When I go shopping in a regular grocery store, I mainly focus on the outside. The produce, the meat, and the dairy. I do my best to avoid all the processed, packaged food, and bottles of flavored fizzy sugar that populate the middle.
I happen to work in one of these places, but fortunately, don't have to leave my little bakery corner unless Im sprinkling baked goods throughout the store. However, since hurting my shoulder at the end of November, I have been on light duty, and can't do my normal work.

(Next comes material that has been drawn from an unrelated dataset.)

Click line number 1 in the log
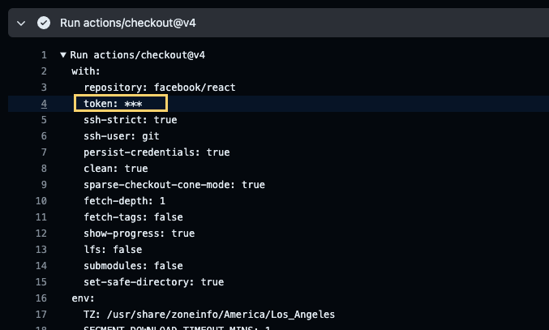This screenshot has height=330, width=549. (x=44, y=55)
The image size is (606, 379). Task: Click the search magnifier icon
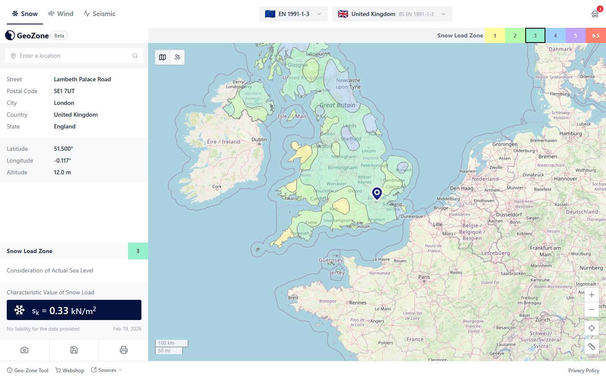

So the other day, I had to walk the store, every aisle, and scan out of stock items. It took me forever, because I was amazed by the products I ran across. "Natural" and "healthy" products filled with unnatural and unhealthy ingredients. Sugar in fun shapes for your kid marketed as a healthy fruit snack. Oodles of noodle boxes with powdered chemical sauces., and umpteen other examples, across just as many food types, of confusing jargon and marketing loopholes.

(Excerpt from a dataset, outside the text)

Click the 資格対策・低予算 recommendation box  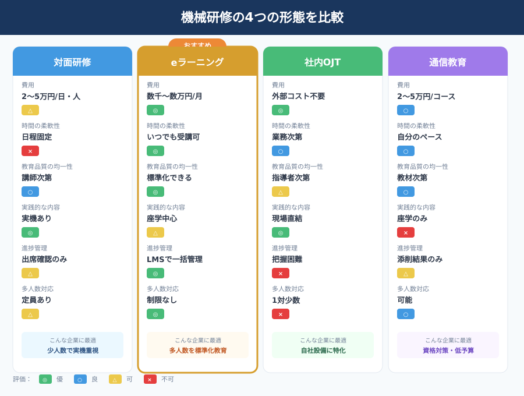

Now, I know this stuff exists. I just forget. I also do, on occasion, buy some packaged food. However, I am at a point where increasingly, I seek out and find a healthier, better, alternative. It almost always requires more work on my part, and often it is not as cheap, but the payoff is huge in that I get a superior, healthy product that I know is good for me and my family.
When I was just starting my scan of out of stocks, a woman asked me "hey, you work here? Is this stuff any good?" waving a box of noodle side dish at me. I said that I hadn't tried it, but mentioned that I had tried the organic product on the shelf next to it and it was pretty good for box pasta. She rolled her eyes and said "Ugh, you're one of those" and walked off. Its true what they say about leading a horse to water.
Awhile back I watched a good documentary about food additives, artificial sweeteners, links between some additives and cravings, and deceptive strategies used by the food industry to schlep their stuff. Its called Hungry For Change and definitely worth a watch if you are at all interested on what is really going on with your food. You can watch it on netflix, or get it from their website here.